Naturally, the summer ice cream cone price war between McDonald’s and Burger King induced us to attempt a taste test.
I loved the idea of holding one cone in each hand, alternating licks. Unfortunately, we never came up with a way to keep our 50-cent Burger King cones from melting before we could get to McDonald’s for the 59-cent competition, so this test was flawed right from the start.
We did, however, come up with some startling discoveries:
1. Though McDonald’s advertises its cone as “reduced fat,” it’s actually 10 more calories, half a gram of fat and one Weight Watchers point more than the Burger King version, which is advertised as simply a plain old soft serve ice cream cone.
(This was somewhat distressing because I eat a lot of McDonald’s cones and all this time I thought they were 4 points, but they’re really 5. Given that the BK cone is now 9 cents cheaper, and only 4 points, maybe it’s time to make a switch.)
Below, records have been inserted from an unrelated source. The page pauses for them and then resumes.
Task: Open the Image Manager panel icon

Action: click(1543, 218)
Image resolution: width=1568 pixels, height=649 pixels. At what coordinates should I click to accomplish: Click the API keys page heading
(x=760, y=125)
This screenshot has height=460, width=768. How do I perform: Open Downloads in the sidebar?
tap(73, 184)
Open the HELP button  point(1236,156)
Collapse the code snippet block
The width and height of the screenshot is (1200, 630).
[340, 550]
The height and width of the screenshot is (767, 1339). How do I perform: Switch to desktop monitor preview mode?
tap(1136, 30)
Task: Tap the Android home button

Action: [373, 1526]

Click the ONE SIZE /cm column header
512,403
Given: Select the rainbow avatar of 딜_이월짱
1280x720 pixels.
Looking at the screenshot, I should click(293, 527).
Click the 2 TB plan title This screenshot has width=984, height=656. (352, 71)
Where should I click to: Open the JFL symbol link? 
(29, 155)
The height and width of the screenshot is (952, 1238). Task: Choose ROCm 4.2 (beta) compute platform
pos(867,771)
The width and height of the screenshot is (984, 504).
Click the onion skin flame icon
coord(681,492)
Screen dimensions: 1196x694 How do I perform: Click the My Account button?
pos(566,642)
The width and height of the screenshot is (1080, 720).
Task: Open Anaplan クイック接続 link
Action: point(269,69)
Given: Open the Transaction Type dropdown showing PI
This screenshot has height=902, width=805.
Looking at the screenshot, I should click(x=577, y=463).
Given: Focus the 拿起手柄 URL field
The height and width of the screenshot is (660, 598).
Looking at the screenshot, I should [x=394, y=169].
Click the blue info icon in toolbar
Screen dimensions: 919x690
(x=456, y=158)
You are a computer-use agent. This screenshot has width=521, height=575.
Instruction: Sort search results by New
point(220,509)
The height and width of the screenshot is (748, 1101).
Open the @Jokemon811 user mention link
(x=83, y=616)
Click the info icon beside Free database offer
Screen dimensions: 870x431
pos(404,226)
2. Though Burger King doesn’t reveal the size of its cone in its nutritional information, it appears to be about the same size as McDonald’s 3.7 ounce cone. However, in recent samplings the BK cone has come equipped with “caves” of air pockets where the ice cream was allowed to overlap without completely filling the interior space. Whether this is simply inexperience or a sinister plot, I can’t say.
3. The nutritional data that I can’t get out of my mind: Burger King’s cone has nearly twice as much sodium as McDonald’s, 130 mg to 70 mg. That’s not exactly a lot of sodium, but I don’t like to think about ingesting sodium when I’m eating ice cream.
Nutritional info for both: McDonald’s cone is 170 calories, 5 grams of protein, 27 carbs, 4.5 grams of fat and no fiber, for 5 Weight Watchers points. Burger King’s cone is 160 calories, 4 grams of protein, 27 carbs, 4 grams of fat and no fiber, for 4 Weight Watchers points.